Passengers stranded at the airports after the global technology outage. Photo: Reuters


Airlines, websites and businesses struggled to slowly back to normal on Friday after an extensive global technology outage that took down airlines, medical services, TV broadcasts, banks and scores of other businesses and services around the world. It was a stunning example of the fragile dependence the global economy has on certain software and the cascading effect it can have when things go wrong.

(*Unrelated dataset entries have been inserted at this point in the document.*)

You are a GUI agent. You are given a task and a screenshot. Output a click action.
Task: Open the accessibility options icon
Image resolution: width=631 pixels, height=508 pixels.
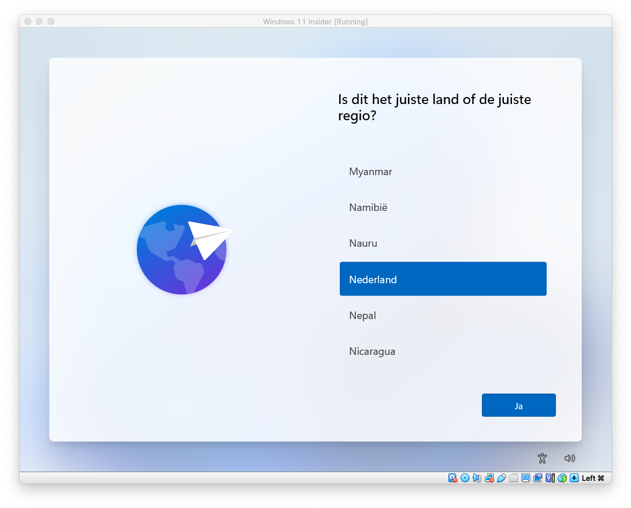[541, 458]
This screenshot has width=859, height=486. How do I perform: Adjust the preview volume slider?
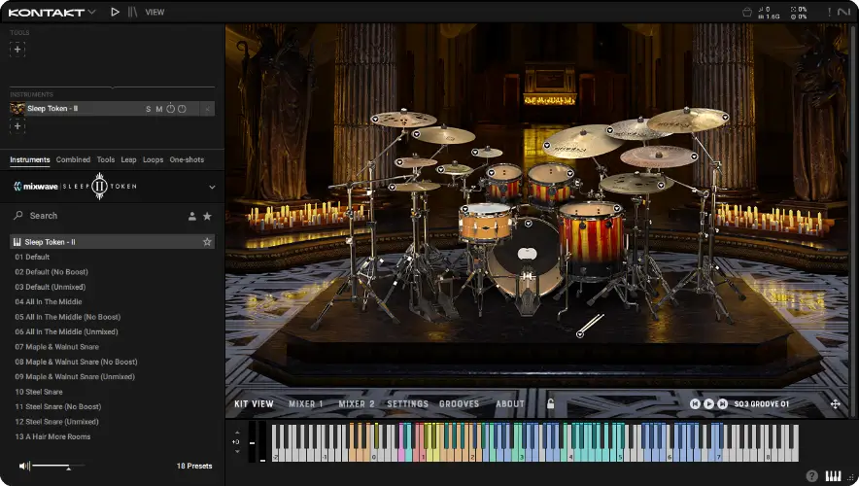[x=68, y=467]
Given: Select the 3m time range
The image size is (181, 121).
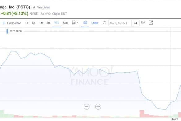Looking at the screenshot, I should (49, 23).
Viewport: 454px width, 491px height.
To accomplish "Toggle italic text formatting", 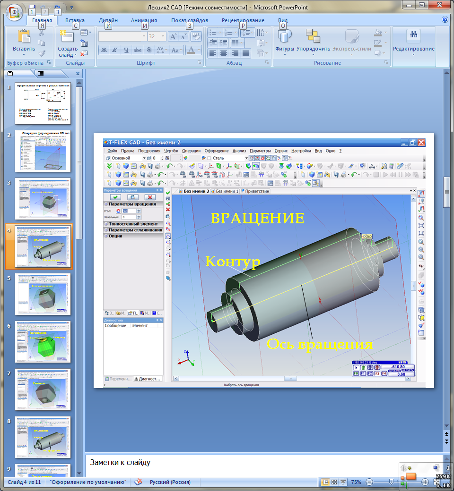I will (x=114, y=50).
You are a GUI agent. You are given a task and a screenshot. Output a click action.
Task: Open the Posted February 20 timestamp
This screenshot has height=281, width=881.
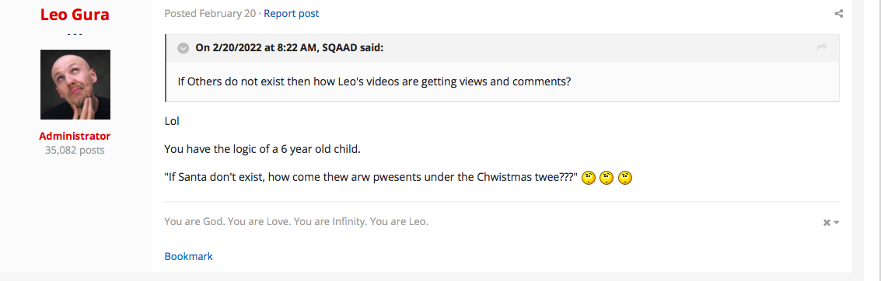210,13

It has been clarified that the outage was attributed to CrowdStrike, a cybersecurity firm whose software is used by scores of industries around the world to protect against hackers and outside breaches. A software update issued by CrowdStrike appeared to be at the root of the problem, resulting in crashes of machines running the Microsoft Windows operating system.


“This is not a security incident or cyberattack,” said George Kurtz, the chief executive of CrowdStrike. “The issue has been identified, isolated and a fix has been deployed.”




全球技術中斷後,航空公司和企業正在慢慢恢復正常


週五,全球範圍內的技術中斷導致航空公司、醫療服務、電視廣播、銀行以及許多其他企業和服務癱瘓,航空公司、網站和企業難以緩慢恢復正常。 這是一個令人震驚的例子,說明了全球經濟對某些軟體的脆弱依賴,以及當出現問題時可能產生的連鎖效應。


現已澄清,此次中斷是由網路安全公司 CrowdStrike 造成的,該公司的軟體被全球許多行業用來防止駭客和外部破壞。


CrowdStrike 發布的軟體更新似乎是問題的根源,導致運行 Microsoft Windows 作業系統的電腦崩潰。


「這不是安全事件或網路攻擊,」CrowdStrike 執行長 George Kurtz 表示。 “問題已被識別、隔離,並已部署修復程序。”